*Quoted text:*
- - - - - - -
Bog find sheds light on war practices of Germanic tribes

When last we dropped in on the excavation at the Alken Enge bog in East Jutland, Denmark, archaeologists had found the remains of an estimated 200 men killed around 1 A.D. and thrown into a part of Lake Mosso which has now receded leaving the peat bog. The discovery of arranged bones, notably four pelvises on a stick, was evidence that the remains were deliberate sacrifices, not discards after battlefield cleanup. A newly published report in the Proceedings of the National Academy of Sciences updates and expands on the discoveries and their larger significance.

All together, 2,095 bones and bone fragments from 82 people were unearthed. Extrapolating from that figure based on the distribution of the remains increases the earlier estimate of people buried in the bog to 380, almost all adult men. The preponderance of unhealed sharp-force trauma indicates they died in battle, and the lack of previously healed wounds of this type means they were not seasoned fighters. Weapons found in the excavation — spearheads, an axe, fragments of swords, shields, iron knives — confirm the military nature of the clash. Metallurgic analysis found that the weapons were manufactured from local Jutish raw materials.

Gnaw marks on the bones indicate the bodies were exposed for six months to a year after death before the skeletal remains were deposited in the lake. There were also cut and scrape marks on the bones, evidence that the remains were treated before they were carefully arranged and deposited. This systematic and stylized approach to a clearing of the battlefield likely had a ritual purpose.

There are only a handful of other battlefields from the the turn of the millennium known, all in Germany and none of them with significant human remains. They are also thought to be the result of clashes between Germanic tribes and Roman forces pressing northwards. The Alken Enge excavation is the sole known example we have of large-scale human remains and from an intra-German battle.

Alken Enge provides unequivocal evidence that the people in Northern Germania had systematic and deliberate ways of clearing battlefields. Practices of corporeal dismemberment, modification, and bone assemblage composition suggest a ritual dimension in the treatment of the human corporeal remains. Taphonomic studies indicate a postmortem exposure interval before a deposition in the lake of 0.5–1 y, which is unprecedented in relation to the known burials and bog bodies.

The estimated MNI in Alken Enge significantly exceeds the scale of any known Iron Age village community and presupposes that the fighting groups of men were recruited from a large area beyond its immediate hinterland.

The preponderance of young adult males suggests that a selected group ended up in the wetland area. High incidences of perimortem trauma show that the conflicts were extremely destructive in character, with consequently comprehensive slaughter.

Overall, the Alken Enge find is exceptional of the period, but it anticipates the comprehensive postbattle weapon depositions from the second to fifth centuries AD in Northern Germania. In this way, Alken Enge provides a new, yet older, testament to the history of the militarization of the Northern Germanic societies and stresses the formative significance of the expansion phase of the Roman Empire at the turn of the era.
- - - - - - -
*Listing:*

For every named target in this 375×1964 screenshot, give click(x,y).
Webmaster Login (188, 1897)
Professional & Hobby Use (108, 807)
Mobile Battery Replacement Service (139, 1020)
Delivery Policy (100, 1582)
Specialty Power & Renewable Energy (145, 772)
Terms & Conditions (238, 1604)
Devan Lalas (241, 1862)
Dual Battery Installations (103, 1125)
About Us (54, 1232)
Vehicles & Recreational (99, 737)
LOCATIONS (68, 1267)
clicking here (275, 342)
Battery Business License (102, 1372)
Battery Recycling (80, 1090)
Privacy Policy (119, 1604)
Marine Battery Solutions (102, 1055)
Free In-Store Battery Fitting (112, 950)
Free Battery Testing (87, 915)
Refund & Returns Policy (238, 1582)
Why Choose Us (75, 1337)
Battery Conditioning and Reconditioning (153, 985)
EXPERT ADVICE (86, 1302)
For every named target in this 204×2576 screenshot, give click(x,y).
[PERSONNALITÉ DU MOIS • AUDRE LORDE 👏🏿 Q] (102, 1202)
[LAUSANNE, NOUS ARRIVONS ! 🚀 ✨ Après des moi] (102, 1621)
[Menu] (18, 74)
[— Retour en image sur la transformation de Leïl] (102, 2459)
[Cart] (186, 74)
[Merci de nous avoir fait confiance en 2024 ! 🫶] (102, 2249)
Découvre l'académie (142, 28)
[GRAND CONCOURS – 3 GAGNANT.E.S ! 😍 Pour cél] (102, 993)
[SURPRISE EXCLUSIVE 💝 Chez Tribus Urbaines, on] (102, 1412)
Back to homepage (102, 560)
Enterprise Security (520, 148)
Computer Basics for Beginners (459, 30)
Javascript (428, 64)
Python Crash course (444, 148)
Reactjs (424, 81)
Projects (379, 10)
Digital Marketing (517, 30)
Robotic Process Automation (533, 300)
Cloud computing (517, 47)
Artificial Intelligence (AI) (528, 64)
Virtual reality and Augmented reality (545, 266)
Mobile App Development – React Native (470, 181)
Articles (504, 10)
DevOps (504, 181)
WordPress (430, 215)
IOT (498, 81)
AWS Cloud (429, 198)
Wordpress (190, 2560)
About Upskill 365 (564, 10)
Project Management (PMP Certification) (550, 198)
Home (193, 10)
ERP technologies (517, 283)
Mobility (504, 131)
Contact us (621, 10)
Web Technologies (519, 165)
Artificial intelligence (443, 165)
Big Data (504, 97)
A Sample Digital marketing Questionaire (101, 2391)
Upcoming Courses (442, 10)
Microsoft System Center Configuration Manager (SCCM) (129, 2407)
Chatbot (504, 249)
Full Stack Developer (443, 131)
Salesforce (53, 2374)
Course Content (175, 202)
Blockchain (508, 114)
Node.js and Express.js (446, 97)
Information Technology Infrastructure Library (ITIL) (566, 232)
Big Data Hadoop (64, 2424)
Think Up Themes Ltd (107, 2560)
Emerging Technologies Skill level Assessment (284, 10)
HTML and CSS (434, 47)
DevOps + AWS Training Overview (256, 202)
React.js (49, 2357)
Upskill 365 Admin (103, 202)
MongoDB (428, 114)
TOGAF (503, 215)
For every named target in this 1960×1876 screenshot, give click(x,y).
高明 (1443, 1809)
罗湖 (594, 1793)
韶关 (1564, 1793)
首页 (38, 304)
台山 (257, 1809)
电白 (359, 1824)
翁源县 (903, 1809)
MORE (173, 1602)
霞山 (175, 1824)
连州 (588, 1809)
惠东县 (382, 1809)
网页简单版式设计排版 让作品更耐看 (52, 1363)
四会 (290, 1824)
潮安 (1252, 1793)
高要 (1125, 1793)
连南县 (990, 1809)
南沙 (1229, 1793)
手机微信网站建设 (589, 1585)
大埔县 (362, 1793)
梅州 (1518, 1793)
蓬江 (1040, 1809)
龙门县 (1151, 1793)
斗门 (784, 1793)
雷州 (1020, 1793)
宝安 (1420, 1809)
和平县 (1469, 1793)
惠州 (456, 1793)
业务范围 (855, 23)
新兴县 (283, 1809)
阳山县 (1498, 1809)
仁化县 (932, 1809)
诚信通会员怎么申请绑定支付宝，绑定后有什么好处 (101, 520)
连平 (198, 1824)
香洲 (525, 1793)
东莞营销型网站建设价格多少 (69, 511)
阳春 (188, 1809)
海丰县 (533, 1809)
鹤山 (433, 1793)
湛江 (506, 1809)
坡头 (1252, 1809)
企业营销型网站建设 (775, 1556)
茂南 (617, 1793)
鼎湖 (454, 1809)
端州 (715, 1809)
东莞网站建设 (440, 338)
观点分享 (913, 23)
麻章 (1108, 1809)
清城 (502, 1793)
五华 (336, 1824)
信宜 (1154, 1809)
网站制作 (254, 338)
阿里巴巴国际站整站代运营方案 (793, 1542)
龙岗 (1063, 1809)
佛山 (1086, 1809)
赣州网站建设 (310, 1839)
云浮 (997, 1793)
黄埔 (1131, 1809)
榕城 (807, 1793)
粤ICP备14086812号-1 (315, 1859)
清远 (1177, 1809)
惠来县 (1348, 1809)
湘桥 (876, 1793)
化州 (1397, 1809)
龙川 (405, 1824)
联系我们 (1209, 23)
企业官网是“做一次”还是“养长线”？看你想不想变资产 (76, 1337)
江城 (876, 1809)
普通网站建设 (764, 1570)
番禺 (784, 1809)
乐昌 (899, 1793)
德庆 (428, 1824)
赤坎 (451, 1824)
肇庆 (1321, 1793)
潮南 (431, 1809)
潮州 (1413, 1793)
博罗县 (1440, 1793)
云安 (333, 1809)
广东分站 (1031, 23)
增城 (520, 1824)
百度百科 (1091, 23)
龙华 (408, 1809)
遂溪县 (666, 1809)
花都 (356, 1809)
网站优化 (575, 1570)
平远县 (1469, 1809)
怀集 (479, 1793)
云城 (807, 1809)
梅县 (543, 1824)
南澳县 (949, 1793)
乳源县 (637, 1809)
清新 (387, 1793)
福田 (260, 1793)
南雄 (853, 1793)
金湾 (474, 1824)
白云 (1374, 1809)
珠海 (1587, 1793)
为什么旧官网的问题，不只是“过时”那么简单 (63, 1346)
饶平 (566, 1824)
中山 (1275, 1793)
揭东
- - - - - - -
*Task objective:*
Answer these from the Alken Enge text:
(a) How many bones and bone fragments were unearthed, and from how many people?
(b) For how long were the bodies exposed before the remains were put in the lake?
(c) In which country are the few other known battlefields from the turn of the millennium?
The data has nothing to do with the Alken Enge text.

*The result:*
(a) 2,095 bones and bone fragments, from 82 people.
(b) Six months to a year.
(c) Germany.